Another advantage of using buck-boost compared to a boost converter is that the output voltage is well regulated. So the downstream components never see the overvoltages present on the input rail. This allows the downstream components to be rated for lower voltage. In terms of the automotive transients on the battery rail, a wide-vin buck-boost converter can enable the downstream circuits to operate through warm and cold cranks, jump start, as well as load dump conditions.

The LM5176-Q1 is wide-vin buck-boost controller from Texas Instruments with a wide-vin range of 3.5 volts to 42 volts and integrates many useful features, such as optional frequency dithering for reduced EMI, programmable UVLO, clock synchronization capability, and hicccup mode current limit for reducing thermal stress in case of overload.
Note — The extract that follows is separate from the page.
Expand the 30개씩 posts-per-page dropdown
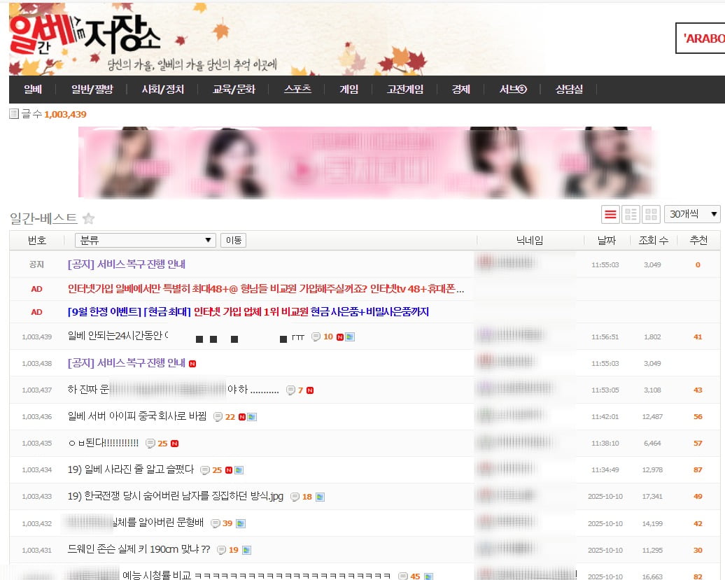The image size is (725, 580). point(691,214)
The LM5175 four-switch buck-boost converter provides higher efficiency compared to two stage approaches, as well as compared to other topologies used for buck-boost DC to DC conversion. It achieves higher efficiency, because of single stage conversion and single inductor; synchronous rectification, which reduces the losses in the rectifier diodes; single switching event per cycle in buck-boost mode; lower circulating currents; and by allowing the designer to select lower voltage switches compared to a flyback or a SEPIC converter. The graph on the right-hand side shows that the force which buck-boost converter achieves is greater than 98% efficiency.

This slide shows the response of a buck-boost converter for a load dump test. The input voltage to the converter represents the battery voltage and is shown in yellow. The output voltage of the DC-DC converter is regulated at 10 volts. And a three amp load is present at the output of the converter. As the test pulse simulating load dump condition is applied, the input voltage ramps quickly from 13.5 volts to 27 volts with a rise time of two milliseconds, shown in the expanded time scale on the right side. The output voltage is well regulated throughout the elevated battery voltage. Similarly, the output voltage remains well regulated when the battery rail voltage turns to 13.5 volts at the end of load dump transient.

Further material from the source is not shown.